Data transformation, re-formatting, and reporting are often performed in slow, separate steps: e.g., sort, then join or aggregate, then stop in a flat file that gets handed off to data scrubbing process. Then it populates a data mart, BI tool, etc.
Alternatively, pre-process filter and format steps are performed prior to large transforms. Sometimes complex languages like Perl or Python are used to recast data.
Either way, multiple passes through the data are necessary and, sometimes, multiple platforms.
The SortCL data transformation program in IRI CoSort performs data mappings using field names as symbolic references on output. This allows you to reformat and report on data in the same job (and I/O) with ETL operations.
Specifically, as SortCL maps fixed- or variable-position fields from input to output, it can re-map (i.e., re-position, re-size, align, trim, pad), and type-convert. Additional custom layout options include changing fixed-position layouts to variable (floating) and vice versa.
Parse, strip, or rewrite header records on output.
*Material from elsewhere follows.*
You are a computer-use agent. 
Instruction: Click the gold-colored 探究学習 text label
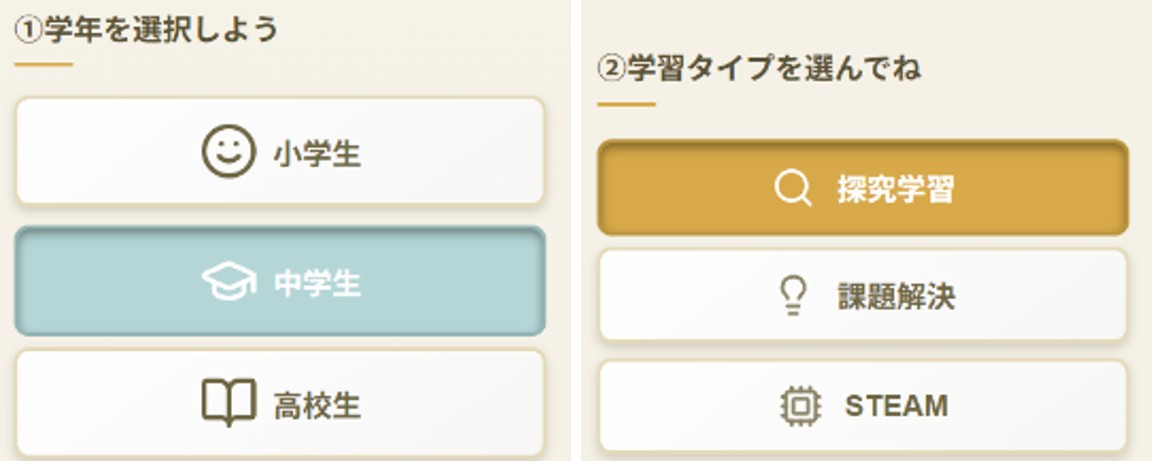coord(896,189)
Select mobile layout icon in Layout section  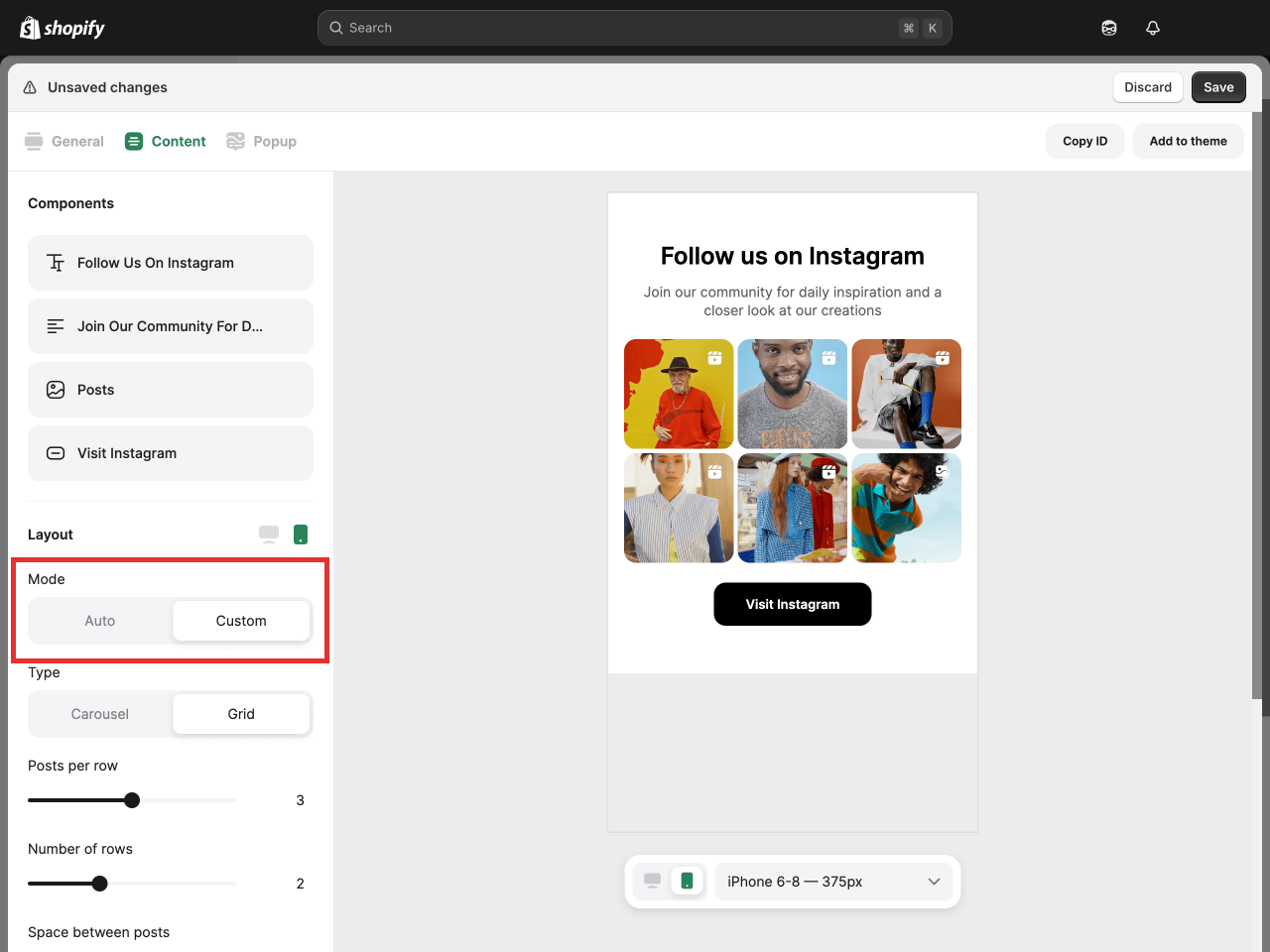(301, 535)
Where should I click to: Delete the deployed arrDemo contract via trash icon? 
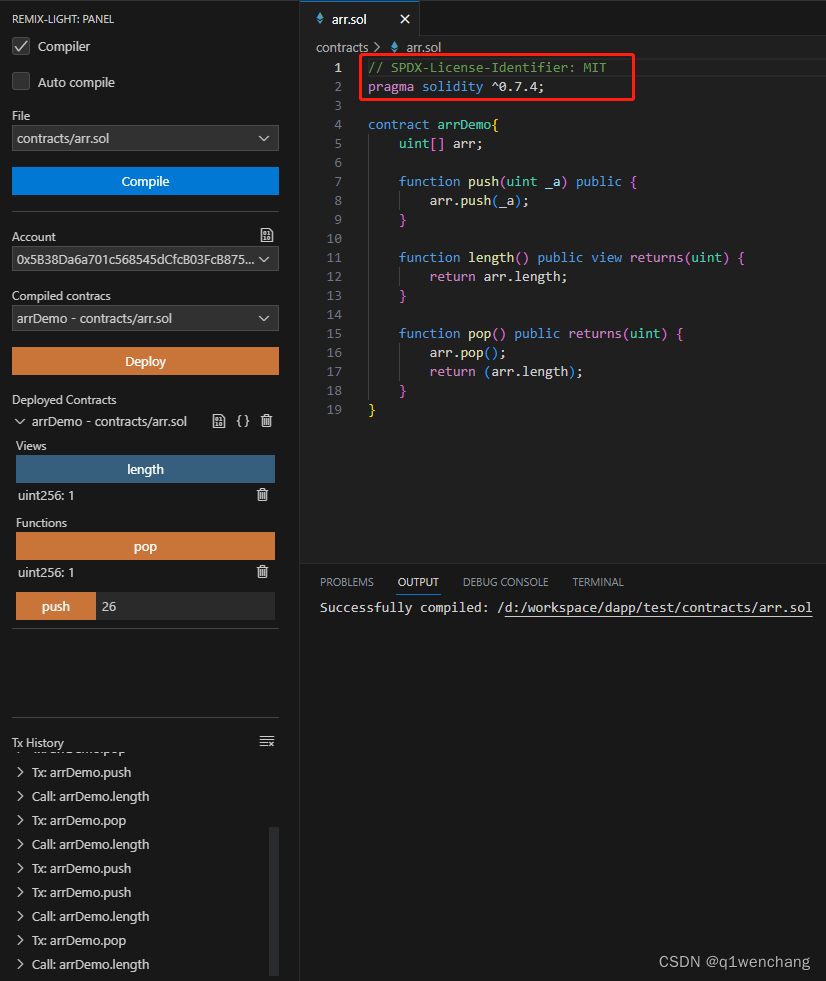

Insert special formatting characters and environment variables, including markup language commands for web-ready reports.
Perform mathematical expressions (cross-calculation) between field data, or on joined and/or aggregated values, to derive and output new detail or summary field values. Create as many simultaneous output targets and formats as you need in the same job script, and produce them in the same pass.
Reformat files from one type to another. Come in with Micro Focus ISAM and leave with CSV, or go from a huge flat file to XML, and vice versa.
For database indexing, append a "sequencer" integer field to each sorted record with the starting value and increment. This allows the database to cross-reference records over a number of fields.
Populate targets directly through ODBC, pipes, or procedures, or provide them with the flat files they need for loading or further integration.